Gitanjali Rao, was appalled by the drinking water crisis in Flint, Michigan — so she did something about it. Rao designed a device to test for lead faster.
This device enabled her to win a $25,000 (£19,000) prize and being named “America’s Top Young Scientist” at the 2017 Discovery Education 3M Young Scientist Challenge.
As ABC News reports, this seventh grader of Lone Tree, Colorado, designed Tethys, which quickly detects lead levels in water using carbon nanotube sensors.
“I had been following the Flint, Michigan, issue for about two years,” Rao told ABC News.

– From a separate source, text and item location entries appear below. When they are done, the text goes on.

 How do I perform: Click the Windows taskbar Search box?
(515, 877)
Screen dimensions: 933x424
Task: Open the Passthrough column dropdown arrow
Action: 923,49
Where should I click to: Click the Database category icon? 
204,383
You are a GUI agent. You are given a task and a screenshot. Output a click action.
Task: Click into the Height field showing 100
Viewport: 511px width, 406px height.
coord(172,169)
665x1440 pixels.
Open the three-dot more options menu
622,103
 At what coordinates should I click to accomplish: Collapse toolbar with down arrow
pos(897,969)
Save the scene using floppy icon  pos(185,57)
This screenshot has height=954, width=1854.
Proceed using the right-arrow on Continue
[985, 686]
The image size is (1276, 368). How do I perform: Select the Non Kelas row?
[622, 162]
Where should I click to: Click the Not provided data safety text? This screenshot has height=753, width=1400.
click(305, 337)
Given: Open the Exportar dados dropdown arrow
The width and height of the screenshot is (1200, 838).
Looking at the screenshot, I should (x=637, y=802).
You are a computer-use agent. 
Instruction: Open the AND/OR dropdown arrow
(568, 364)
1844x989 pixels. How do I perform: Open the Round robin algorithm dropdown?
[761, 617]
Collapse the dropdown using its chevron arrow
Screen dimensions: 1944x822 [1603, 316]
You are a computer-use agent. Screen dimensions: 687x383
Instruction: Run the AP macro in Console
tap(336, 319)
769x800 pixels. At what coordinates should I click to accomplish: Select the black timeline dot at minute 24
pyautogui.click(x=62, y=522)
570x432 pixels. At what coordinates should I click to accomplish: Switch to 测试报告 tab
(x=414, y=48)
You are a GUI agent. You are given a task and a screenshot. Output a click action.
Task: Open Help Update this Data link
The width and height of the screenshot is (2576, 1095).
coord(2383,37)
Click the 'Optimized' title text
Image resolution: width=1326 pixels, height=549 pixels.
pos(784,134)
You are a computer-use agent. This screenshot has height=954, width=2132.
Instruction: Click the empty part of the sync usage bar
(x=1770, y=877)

“I was appalled by the number of people affected by lead contamination in water and I wanted to do something to change this.”
It’s not hyperbole to say she really blew us out of the water,” Brian Barnhart, one of Discovery Education’s judges, told ABC.
She cites her parents as her main role models, “they both work in IT-type occupations, so they always persuade me to ask questions. And they always tell me that there’s never a limit to the number of questions you ask. I just think that they continue to encourage me and help me grow not only as a scientist but as an 11-year-old girl.”
Rao says that when she grows up, she would like to be a geneticist or epidemiologist. Her lead detection device allowed her to combine both interests, as contaminated water can cause both rashes and birth defects.
“I studied a little bit of both of these topics since I was really interested in these fields,” she told Business Insider, “and then I came up with this device to help save lives.”